(148c) Energy Dispersive X-Ray Hyperspectral Image Analysis and Chemometrics for Catalyst Characterization | AIChE

(148c) Energy Dispersive X-Ray Hyperspectral Image Analysis and Chemometrics for Catalyst Characterization


Gonzalez Martinez, J. M. - Presenter, Shell Global Solutions Int. BV
Prats Montalban, J. M., Universidad Politecnica de Valencia
Haswell, R., Shell Global Solutions International B.V.
Ferrer, A., Universidad Politécnica de Valencia
Multi-dimensional images with chemical information embedded at pixel-level (so-called Hyperspectral Imaging) is the next generation of Image Analysis and Machine Vision. This advanced technology has attracted the attention of different industry sectors in the last two decades, ranging from metalurgic, mining and pharma, to high-value-added manufacturing industries such as biotechnology and biomedical imaging. Recently, the combination of Scanning Transmission Electron Microscopy (STEM) and Energy Dispersive X-ray spectroscopy (EDX) has been developed to characterize the surface area of catalysts in the chemical industry. The measurements are done by scanning the electron beam over the sample and at the same time measuring the X-ray spectrum – so-called spectral imaging [1]. The spectral dimension of the hyperspectral images consists of X-ray counts acquired at different energy channels. Chemical data is corrupted with noise, which comes from the time-dependent arrival of discrete particles on the sensor. This noise typically follows a Poisson distribution, which represents the probability of occurrence or events (X-ray counts) during a given period of time.

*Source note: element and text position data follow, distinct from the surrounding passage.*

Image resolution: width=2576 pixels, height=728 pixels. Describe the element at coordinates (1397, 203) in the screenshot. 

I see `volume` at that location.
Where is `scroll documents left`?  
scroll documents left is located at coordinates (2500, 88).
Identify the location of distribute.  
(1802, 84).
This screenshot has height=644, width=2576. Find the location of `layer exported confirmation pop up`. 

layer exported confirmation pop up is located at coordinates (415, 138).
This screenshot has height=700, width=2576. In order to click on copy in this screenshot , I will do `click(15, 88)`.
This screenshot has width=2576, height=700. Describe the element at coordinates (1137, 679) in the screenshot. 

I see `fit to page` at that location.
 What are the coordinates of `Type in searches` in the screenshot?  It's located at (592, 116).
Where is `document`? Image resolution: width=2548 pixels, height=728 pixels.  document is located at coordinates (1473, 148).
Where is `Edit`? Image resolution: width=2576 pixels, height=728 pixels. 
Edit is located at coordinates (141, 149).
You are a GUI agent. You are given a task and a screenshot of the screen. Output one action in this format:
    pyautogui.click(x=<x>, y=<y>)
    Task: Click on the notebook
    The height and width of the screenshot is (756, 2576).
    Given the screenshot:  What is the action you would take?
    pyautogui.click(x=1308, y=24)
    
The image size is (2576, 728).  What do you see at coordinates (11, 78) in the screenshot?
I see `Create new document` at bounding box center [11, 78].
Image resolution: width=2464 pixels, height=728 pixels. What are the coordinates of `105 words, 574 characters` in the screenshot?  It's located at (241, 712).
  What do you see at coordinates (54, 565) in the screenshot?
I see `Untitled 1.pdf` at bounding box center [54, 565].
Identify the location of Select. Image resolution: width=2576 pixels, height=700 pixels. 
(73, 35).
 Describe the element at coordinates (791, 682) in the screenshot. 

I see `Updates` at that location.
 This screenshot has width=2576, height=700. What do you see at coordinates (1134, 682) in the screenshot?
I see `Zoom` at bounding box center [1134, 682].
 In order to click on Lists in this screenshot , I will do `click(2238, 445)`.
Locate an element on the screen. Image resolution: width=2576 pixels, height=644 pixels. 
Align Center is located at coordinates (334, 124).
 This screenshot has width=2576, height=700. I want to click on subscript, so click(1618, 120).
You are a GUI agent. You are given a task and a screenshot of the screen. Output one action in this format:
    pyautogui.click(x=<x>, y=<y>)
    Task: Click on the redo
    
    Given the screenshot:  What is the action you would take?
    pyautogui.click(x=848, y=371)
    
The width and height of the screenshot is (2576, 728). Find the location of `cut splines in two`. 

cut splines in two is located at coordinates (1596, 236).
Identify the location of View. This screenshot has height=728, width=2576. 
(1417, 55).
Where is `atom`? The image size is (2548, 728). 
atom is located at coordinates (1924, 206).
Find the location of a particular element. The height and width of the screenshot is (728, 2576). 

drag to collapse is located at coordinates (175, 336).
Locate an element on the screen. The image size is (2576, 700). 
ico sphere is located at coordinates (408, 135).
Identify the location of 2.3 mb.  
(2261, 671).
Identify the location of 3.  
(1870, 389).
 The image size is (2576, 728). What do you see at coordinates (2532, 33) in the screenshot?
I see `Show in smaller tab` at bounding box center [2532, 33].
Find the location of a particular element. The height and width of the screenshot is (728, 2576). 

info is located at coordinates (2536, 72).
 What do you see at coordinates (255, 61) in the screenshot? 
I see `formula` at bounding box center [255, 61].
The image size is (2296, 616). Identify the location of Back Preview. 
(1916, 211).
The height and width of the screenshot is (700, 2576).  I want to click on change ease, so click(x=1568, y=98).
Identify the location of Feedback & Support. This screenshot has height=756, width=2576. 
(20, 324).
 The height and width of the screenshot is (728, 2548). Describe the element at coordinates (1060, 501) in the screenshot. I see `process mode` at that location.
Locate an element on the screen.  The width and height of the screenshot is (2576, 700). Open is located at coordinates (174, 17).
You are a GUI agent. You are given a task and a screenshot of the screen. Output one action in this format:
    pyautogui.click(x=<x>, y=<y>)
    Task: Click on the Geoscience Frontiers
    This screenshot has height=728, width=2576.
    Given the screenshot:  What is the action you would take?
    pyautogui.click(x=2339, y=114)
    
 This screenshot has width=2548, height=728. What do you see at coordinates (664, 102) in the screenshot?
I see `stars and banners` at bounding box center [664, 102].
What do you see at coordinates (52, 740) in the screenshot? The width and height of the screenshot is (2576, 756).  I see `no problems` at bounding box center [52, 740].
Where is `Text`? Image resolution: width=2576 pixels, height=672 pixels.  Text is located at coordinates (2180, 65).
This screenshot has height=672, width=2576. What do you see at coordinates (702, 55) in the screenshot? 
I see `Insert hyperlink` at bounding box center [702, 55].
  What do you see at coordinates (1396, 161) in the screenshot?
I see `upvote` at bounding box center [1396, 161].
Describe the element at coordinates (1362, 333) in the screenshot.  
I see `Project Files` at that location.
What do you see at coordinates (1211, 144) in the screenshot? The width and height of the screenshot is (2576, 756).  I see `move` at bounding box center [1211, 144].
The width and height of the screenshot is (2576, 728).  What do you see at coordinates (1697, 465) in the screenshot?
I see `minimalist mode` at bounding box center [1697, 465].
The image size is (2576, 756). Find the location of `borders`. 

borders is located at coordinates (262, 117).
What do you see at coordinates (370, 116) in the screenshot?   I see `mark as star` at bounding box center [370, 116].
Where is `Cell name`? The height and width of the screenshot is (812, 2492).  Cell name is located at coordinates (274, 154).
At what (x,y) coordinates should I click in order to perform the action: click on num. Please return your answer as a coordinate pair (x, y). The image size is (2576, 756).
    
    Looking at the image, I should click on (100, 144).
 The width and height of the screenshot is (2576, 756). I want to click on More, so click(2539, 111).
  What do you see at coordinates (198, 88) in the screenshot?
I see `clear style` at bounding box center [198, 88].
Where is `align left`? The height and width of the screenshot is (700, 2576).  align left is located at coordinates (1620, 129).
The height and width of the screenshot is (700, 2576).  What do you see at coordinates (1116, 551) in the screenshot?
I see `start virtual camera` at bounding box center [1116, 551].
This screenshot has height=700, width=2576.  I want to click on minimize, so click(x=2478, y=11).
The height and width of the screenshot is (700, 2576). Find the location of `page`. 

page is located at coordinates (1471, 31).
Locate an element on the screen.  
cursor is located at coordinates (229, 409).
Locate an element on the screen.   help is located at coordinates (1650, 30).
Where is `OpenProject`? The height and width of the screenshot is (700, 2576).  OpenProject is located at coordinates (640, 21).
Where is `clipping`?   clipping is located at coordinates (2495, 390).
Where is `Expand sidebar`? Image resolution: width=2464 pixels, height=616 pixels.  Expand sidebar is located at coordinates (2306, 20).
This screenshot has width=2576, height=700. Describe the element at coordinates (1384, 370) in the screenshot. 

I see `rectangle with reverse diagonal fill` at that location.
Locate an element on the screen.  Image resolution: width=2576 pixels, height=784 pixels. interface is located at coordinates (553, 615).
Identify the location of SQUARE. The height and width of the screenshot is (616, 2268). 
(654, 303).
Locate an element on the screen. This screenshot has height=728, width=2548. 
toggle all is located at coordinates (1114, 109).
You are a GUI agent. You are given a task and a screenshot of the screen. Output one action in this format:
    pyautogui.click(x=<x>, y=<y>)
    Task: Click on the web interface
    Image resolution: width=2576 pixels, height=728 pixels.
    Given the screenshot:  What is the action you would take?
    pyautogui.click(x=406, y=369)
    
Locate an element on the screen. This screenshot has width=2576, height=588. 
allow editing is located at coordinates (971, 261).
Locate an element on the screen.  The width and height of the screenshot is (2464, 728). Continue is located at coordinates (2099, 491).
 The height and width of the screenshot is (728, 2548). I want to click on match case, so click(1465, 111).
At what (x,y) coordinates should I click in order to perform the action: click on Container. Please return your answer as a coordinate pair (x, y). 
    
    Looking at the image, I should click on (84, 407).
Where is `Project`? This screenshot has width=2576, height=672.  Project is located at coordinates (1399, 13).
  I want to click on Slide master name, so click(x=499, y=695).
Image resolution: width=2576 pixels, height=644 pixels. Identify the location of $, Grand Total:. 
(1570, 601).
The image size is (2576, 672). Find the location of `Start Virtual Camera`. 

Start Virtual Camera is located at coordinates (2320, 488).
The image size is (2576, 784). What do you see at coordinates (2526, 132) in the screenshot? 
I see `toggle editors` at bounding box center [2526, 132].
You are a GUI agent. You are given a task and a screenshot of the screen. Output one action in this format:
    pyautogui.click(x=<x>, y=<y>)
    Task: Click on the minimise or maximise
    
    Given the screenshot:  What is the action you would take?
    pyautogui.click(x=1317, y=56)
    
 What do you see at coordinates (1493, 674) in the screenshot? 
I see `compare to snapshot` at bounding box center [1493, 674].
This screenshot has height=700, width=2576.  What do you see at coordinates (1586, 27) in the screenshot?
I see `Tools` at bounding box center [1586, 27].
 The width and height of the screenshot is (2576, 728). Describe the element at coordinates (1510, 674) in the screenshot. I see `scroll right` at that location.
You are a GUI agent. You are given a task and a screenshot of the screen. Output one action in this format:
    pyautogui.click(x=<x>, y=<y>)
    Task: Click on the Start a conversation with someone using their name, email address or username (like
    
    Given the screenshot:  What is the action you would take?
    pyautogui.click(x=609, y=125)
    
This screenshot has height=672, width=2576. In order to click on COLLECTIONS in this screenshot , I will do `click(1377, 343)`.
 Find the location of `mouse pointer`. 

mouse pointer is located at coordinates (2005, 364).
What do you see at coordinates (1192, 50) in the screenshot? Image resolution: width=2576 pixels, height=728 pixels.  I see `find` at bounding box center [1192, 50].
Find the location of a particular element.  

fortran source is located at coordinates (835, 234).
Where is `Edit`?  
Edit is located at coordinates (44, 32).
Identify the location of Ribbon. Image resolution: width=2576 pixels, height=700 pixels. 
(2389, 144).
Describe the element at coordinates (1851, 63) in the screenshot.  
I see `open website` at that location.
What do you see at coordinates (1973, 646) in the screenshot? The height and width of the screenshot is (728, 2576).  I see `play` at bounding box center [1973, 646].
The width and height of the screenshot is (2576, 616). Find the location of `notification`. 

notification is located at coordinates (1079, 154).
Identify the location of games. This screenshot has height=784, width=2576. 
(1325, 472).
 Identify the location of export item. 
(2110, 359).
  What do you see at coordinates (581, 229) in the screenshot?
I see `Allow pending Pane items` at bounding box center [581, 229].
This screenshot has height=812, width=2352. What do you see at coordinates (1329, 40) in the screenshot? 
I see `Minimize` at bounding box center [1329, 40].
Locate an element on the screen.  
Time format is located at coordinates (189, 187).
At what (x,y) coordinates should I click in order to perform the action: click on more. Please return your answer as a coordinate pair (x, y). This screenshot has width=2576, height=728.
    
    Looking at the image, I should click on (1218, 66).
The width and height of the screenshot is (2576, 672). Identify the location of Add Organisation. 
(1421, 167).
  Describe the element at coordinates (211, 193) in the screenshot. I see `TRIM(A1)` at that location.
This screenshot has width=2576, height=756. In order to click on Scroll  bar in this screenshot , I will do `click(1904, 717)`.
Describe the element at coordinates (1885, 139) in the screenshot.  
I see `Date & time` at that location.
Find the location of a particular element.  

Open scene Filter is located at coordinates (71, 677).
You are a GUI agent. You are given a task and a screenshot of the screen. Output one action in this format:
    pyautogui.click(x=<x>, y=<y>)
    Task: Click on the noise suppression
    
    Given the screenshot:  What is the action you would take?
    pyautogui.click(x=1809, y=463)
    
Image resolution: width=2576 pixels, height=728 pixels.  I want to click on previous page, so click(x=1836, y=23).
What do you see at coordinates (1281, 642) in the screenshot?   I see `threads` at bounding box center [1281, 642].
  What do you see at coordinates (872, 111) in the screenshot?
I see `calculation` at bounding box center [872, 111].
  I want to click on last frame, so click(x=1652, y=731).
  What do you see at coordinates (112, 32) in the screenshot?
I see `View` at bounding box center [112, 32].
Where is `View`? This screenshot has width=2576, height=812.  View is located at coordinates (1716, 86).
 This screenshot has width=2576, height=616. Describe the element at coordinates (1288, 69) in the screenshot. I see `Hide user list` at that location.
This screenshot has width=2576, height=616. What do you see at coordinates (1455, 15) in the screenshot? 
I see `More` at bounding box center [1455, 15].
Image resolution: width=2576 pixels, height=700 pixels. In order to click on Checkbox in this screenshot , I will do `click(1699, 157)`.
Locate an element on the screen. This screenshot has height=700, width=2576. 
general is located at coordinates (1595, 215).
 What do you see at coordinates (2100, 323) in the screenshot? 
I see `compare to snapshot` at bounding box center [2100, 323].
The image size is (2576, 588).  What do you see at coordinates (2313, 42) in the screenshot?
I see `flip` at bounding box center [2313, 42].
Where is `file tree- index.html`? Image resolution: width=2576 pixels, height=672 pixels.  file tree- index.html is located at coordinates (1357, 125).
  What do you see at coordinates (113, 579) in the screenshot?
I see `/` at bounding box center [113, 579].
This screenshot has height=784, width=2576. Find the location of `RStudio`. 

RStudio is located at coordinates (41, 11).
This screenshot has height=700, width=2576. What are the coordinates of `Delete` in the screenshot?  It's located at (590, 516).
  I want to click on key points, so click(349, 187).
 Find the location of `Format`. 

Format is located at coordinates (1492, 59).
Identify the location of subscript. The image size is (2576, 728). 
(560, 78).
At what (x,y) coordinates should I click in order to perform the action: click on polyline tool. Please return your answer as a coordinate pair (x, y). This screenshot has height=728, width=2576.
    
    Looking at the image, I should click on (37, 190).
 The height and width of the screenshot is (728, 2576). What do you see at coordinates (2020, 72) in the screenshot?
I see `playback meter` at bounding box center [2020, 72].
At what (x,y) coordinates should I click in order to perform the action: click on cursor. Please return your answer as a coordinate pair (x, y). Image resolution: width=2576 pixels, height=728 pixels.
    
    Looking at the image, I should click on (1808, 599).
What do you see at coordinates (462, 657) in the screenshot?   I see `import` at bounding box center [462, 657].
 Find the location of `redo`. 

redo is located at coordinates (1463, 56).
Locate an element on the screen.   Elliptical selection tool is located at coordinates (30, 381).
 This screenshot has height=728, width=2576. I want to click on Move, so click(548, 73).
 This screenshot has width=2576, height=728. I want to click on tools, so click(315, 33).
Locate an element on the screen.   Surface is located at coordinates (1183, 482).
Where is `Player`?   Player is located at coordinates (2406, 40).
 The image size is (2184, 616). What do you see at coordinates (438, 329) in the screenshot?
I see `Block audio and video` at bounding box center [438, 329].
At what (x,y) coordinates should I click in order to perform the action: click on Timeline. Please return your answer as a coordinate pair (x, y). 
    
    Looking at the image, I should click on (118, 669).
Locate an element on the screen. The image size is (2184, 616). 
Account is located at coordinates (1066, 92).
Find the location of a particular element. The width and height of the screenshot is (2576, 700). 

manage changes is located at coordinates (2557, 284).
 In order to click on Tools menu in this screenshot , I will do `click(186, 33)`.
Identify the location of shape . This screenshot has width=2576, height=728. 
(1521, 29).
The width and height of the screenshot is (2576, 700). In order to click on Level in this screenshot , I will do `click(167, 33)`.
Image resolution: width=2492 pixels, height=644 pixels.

The application of Multivariate Image Analysis (MIA) techniques and Multivariate Curve Resolution (MCR) models becomes essential for the analysis of EDX hyperspectral images. This contribution proposes a modeling framework that permits segregating hyperspectral X-Ray images into simpler images (so-called Distribution Maps, DM’s), which can be directly related to each of the chemical compounds present in the mixture [2]. From these DM’s, chemical-textural score images (SI’s) are further obtained. Finally, from all these DM’s and SI’s, different types of features, such as quantitative, morphological or textural can be extracted and combined into new data structures [3]. This new source of information is used to build multivariate statistical models for process understanding and prediction purposes at a MIA image-based level. This approach allows us to study similarities and differences between and within types of catalysts -i.e. different samples of the same catalyst across batches, and across locations, and the potential effects on quality properties of interest. To illustrate the chemometric framework for catalyst characterization, STEM-EDX images of real industrial catalyst will be used.

[1] R. Haswell, D. W. McComb and W. Smith, Preparation of site‐specific cross‐sections of heterogeneous catalysts prepared by focused ion beam milling, Journal of Microscopy (2003) Vol. 211, Pt 2, pp. 161-166
[2] J.M. Prats-Montalbán, A. de Juan, A. Ferrer, Multivariate image analysis: a review with application, Chemometrics and Intelligent Laboratory Systems, 107: 1-23, 2011.
[3] C Duchesne, JJ Liu, JF MacGregor, Multivariate image analysis in the process industries: A review, Chemometrics and Intelligent Laboratory Systems 117, 116-128, 2012.